You can’t get a manual gearbox in the hot Giulietta QV any more, but that’s no bad thing because it was nothing special. In fact, it was notchy and the clutch pedal was sprung like a trampoline. Mind you, the dual-clutch affair isn’t as accomplished as the DSG box found in a Golf GTI or Seat Leon Cupra. That’s even less forgivable when you note that the QV starts at £28,120: right in five-door SEAT Leon Cupra and Volkswagen Golf GTI territory and not far off Audi S3 money.

Even in Dynamic mode the changes are slurred slightly - instead of banging home like machine-gun fire as in the Leon or Golf. At more sociable speeds, the transmission can also be caught out hesitating between cog-swaps.
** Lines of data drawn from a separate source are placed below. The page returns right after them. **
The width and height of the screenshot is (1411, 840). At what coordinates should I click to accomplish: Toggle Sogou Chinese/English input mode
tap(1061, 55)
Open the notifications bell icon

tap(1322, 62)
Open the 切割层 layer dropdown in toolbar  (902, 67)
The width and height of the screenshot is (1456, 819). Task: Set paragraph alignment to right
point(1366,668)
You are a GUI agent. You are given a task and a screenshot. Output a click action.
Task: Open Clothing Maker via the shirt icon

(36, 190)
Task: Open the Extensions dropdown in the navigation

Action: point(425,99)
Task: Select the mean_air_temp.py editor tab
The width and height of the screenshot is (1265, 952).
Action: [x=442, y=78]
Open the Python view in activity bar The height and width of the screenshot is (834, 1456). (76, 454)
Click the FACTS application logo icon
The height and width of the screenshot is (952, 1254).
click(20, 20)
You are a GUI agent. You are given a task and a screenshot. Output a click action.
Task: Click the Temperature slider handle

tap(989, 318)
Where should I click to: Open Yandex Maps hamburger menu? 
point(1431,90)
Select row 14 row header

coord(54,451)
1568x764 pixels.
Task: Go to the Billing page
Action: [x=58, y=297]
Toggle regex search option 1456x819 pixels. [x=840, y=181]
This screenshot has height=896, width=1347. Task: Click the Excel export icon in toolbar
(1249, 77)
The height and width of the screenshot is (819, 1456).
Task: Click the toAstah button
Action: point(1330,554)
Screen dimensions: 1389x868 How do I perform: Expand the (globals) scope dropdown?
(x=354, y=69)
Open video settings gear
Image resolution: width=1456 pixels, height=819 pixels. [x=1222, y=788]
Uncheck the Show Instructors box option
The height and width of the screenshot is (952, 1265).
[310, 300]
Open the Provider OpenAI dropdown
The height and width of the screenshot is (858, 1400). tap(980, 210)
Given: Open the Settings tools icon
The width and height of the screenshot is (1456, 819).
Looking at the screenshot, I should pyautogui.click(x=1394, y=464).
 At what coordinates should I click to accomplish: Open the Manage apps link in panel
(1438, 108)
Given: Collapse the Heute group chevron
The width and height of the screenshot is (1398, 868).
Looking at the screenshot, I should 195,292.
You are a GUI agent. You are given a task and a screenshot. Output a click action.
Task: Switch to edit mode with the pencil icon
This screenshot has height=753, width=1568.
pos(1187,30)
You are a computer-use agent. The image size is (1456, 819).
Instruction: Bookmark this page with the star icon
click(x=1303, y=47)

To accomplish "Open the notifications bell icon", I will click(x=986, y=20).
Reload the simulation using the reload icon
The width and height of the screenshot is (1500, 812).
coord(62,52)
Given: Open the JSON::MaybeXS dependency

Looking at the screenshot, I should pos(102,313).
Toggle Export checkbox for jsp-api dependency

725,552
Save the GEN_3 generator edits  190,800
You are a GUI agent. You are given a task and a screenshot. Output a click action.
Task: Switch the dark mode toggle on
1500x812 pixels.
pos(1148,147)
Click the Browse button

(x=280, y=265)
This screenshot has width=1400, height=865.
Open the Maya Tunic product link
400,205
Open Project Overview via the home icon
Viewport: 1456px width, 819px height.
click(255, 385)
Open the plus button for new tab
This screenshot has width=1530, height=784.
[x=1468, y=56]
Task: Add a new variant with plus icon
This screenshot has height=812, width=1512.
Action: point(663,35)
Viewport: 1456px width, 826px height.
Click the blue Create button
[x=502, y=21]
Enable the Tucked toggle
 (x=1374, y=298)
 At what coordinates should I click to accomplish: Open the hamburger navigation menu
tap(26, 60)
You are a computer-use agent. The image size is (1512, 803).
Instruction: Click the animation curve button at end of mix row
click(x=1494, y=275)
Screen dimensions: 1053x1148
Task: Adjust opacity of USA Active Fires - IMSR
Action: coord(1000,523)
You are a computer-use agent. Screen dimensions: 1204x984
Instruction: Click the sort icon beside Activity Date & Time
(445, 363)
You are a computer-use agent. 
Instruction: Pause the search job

Intervene with the plastic paddles and you’ll up-change twice by mistake.

Where the QV really comes unstuck though is the chassis. It’s much happier being a fast everyday car than a genuinely exciting hot hatchback. It struggles with rough surfaces, getting alarming bumpy on some of our Italian road test routes and torque-steering mildly under hard acceleration.

In quick direction changes it’s the electronic differential up front does a poor impressions of a proper limited-slip diff, ultimately limiting cornering speeds and despite the lightweight engine, the car feels heavier than its claimed 1320kg when you up the pace.

It all adds up to a dissatisfying hot hatch that sorely lacks feedback and interaction, which means the QV doesn’t live up to its shapely body, nor the heritage of that four-leaved clover badge.